What you have to do:
Quote every line of the listing below word for word, leaving out the pictures.

Item position entries
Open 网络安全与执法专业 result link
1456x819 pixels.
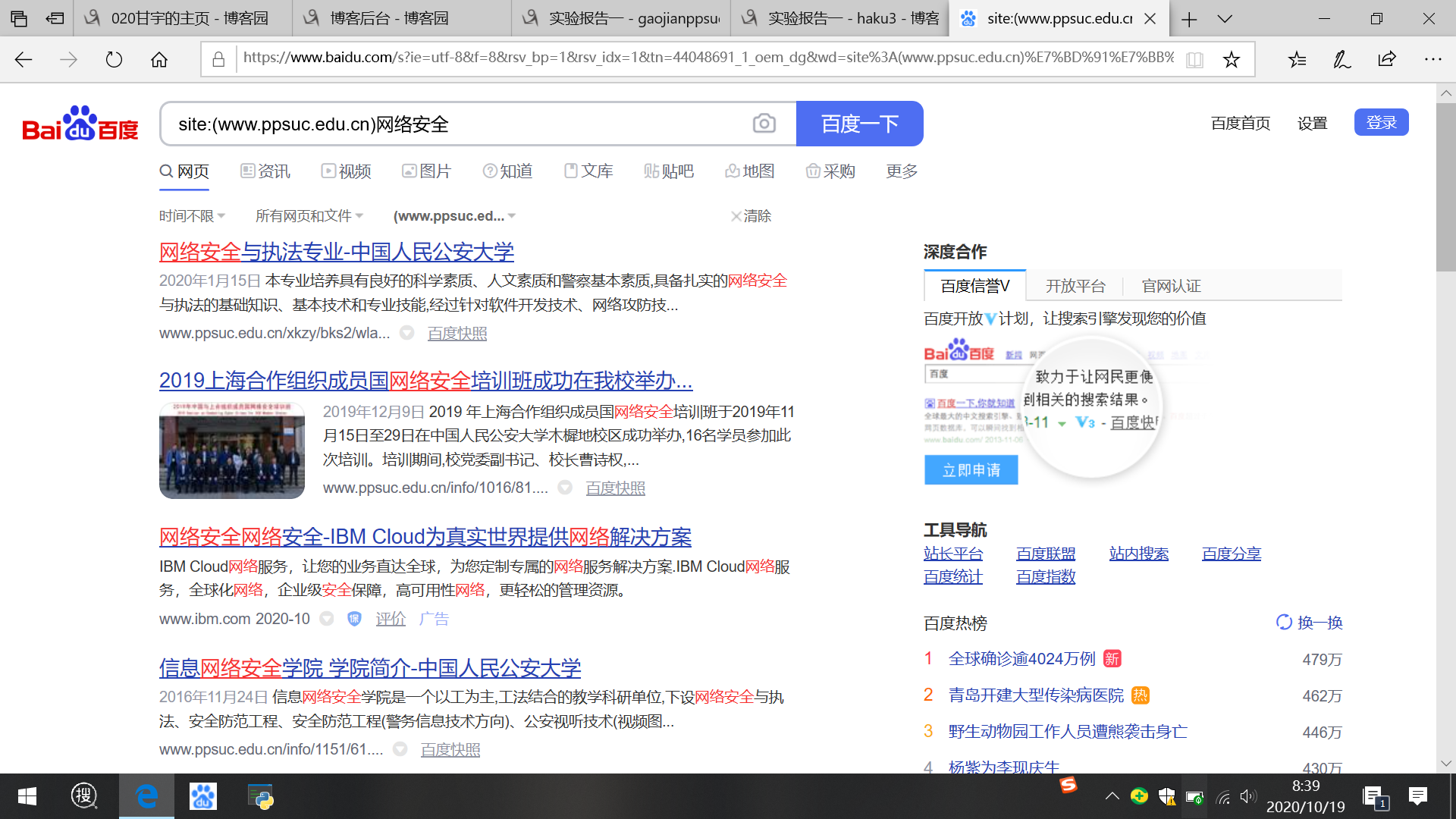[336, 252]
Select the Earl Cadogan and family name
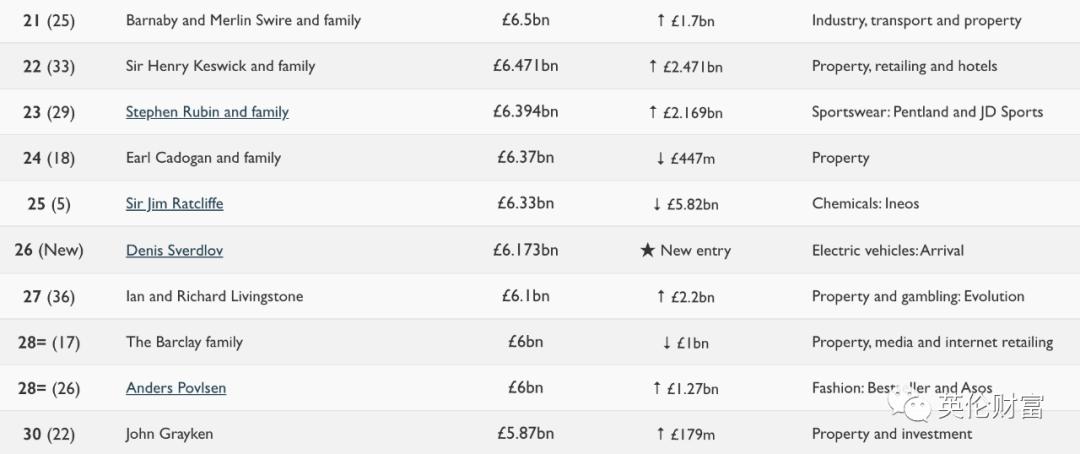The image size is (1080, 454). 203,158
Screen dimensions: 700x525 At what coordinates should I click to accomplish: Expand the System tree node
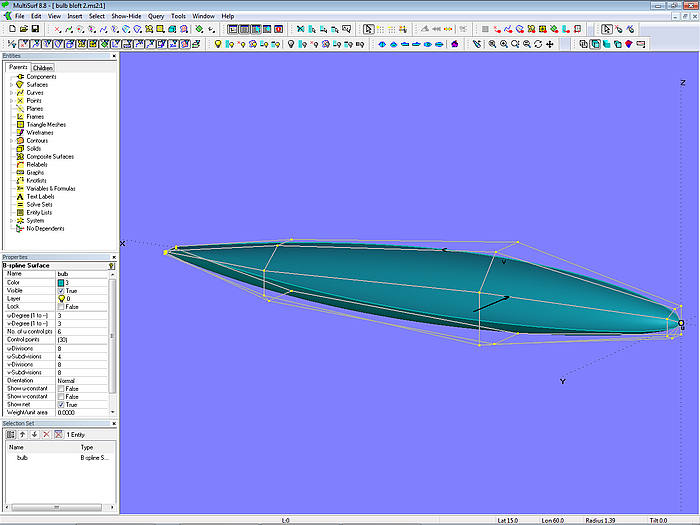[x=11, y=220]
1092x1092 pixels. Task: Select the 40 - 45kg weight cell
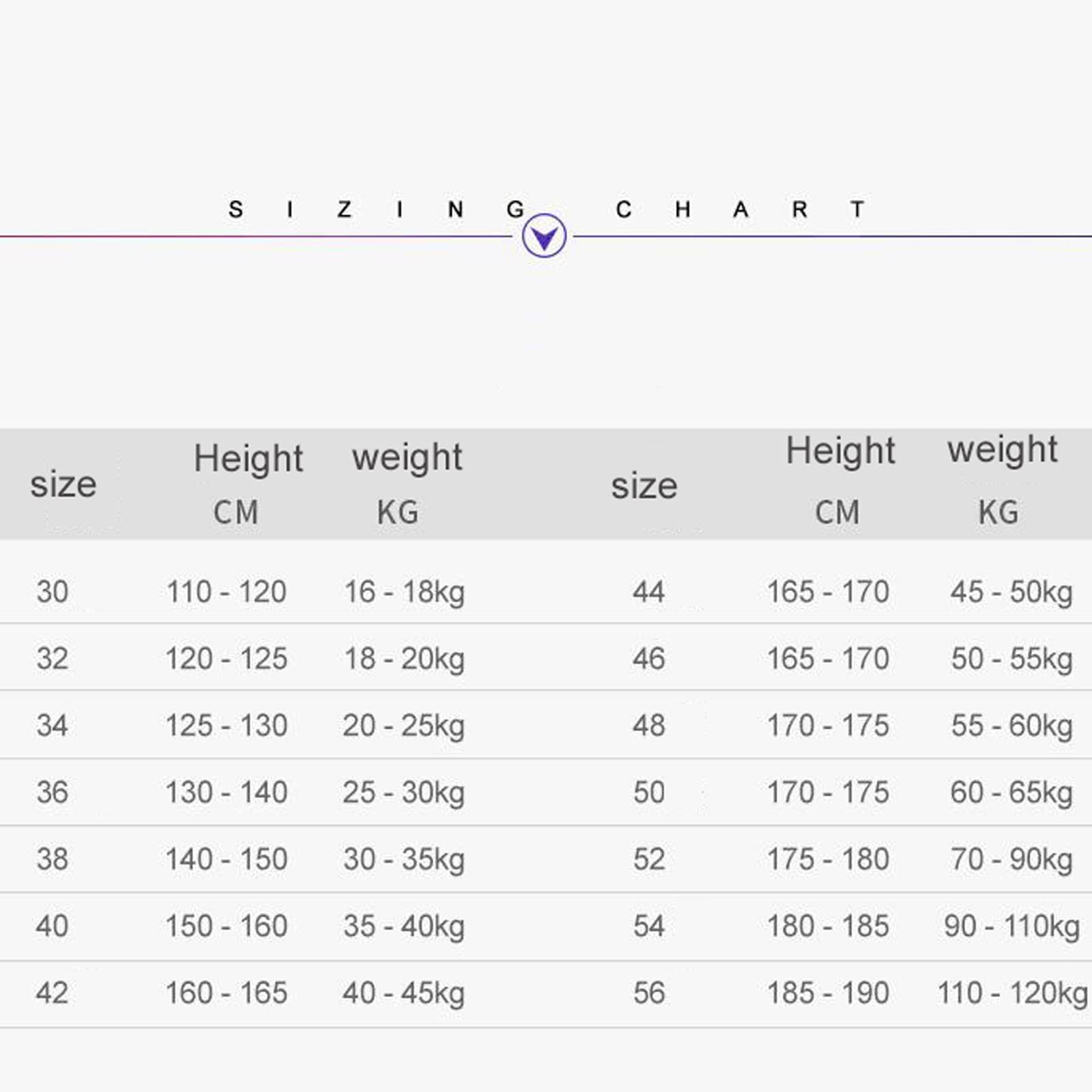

Written response:
Open 网络安全与执法专业 result link
1456x819 pixels.
[336, 252]
Select the Earl Cadogan and family name
The image size is (1080, 454). 203,158
Screen dimensions: 700x525 At what coordinates should I click to accomplish: Expand the System tree node
[x=11, y=220]
1092x1092 pixels. Task: Select the 40 - 45kg weight cell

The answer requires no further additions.